Questo ragazzo alto due metri e dallo sguardo gentile ha raccontato la sua storia in una serata un po’ particolare al Centro culturale di Milano che ha iniziato una serie di incontri manzoniani ideati da Luca Doninelli. Come Renzo che di fronte all’Adda si impaura, così Lorenzo ha narrato il suo terrore di fronte a quel fiume che ti può affogare come salvare: la libertà. «Ogni volta che uscivo avevo in mente solo una cosa, la prossima rapina. Ero ansioso di recuperare il tempo perduto, quello che mi era stato tolto. Avere tutto, e subito. E così ci ricascavo. Ma dentro di me sentivo che qualcosa non andava, che non ero felice, non ero sereno. Che strano. Quando sei dietro le sbarre non desideri altro che la libertà, quando sei fuori non riesci a gustartela, la usi male. La usi male e fai del male. Io ne ho fatto tanto».

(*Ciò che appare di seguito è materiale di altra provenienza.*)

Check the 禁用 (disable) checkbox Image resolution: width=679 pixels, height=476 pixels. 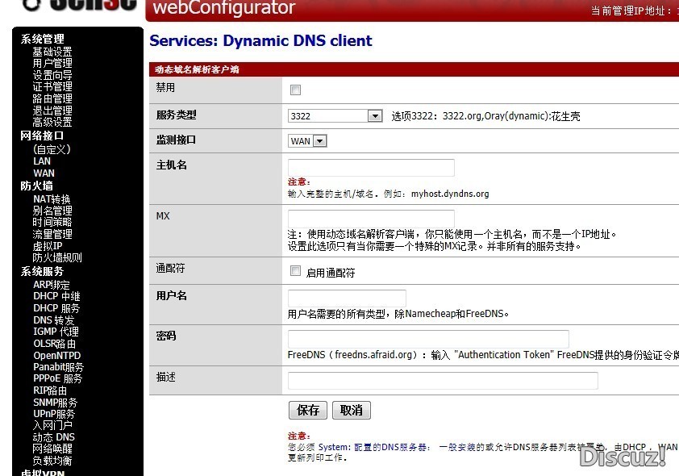295,90
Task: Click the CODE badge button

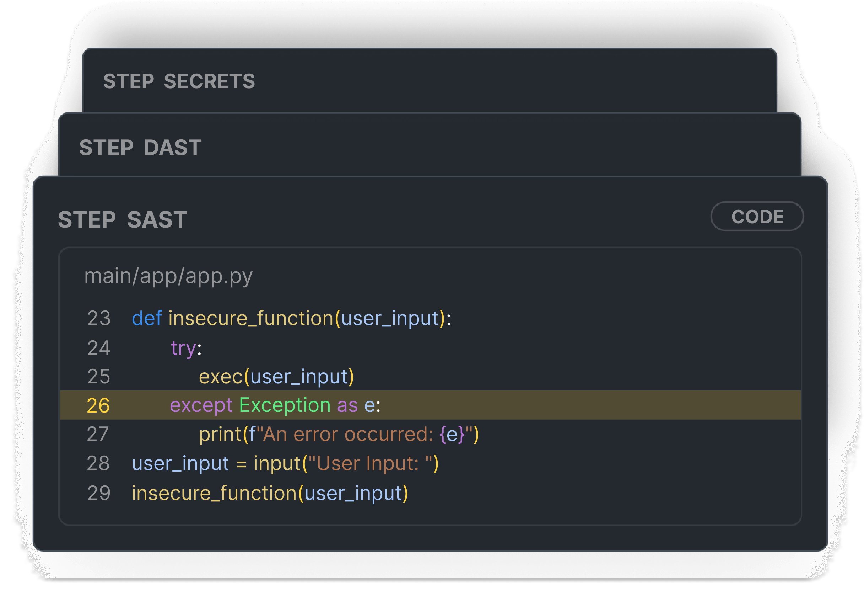Action: [757, 217]
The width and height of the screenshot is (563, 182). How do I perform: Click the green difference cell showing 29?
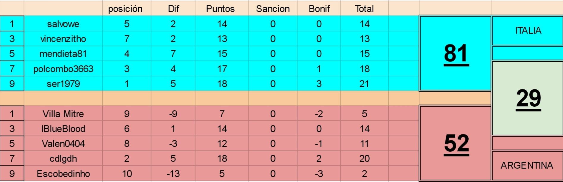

Lorenzo cresce e cambia, diventa un’altra persona. Al Due Palazzi inizia a lavorare alla redazione di Ristretti Orizzonti. Studia, scrive, s’ingegna; grazie ad un amico avvocato avanza richieste al tribunale di modo che per venti delle ventidue rapine che ha commesso gli sia riconosciuto di aver già scontato la pena. Un giorno gli notificano l’avviso che la sua richiesta è stata accolta: la sua pena è stata ridotta da 30 a 17 anni. «Dieci li avevo già fatti, me ne mancavano sette, ma tra buona condotta e sconti, avevo davanti a me solo un anno, un anno e mezzo». Lorenzo è felice, ma la felicità dura tre giorni. Lo chiamano in cancelleria: hanno ricalcolato gli anni di detenzione e si sono accorti di aver sbagliato. Certi momenti è impossibile dimenticarli: «Erano le 15.20 del 19 luglio. Era mercoledì. Mi dicono: “Prendi questi due sacchi neri della spazzatura, metti dentro le tue cose”. Mi è girata la testa, mi sono mancate le ginocchia, ho avuto paura. Paura di essere libero: “Ma io che faccio adesso? Che devo fare?”, ho chiesto sconvolto. “Devi uscire, non puoi rimanere qui, altrimenti è sequestro di persona”».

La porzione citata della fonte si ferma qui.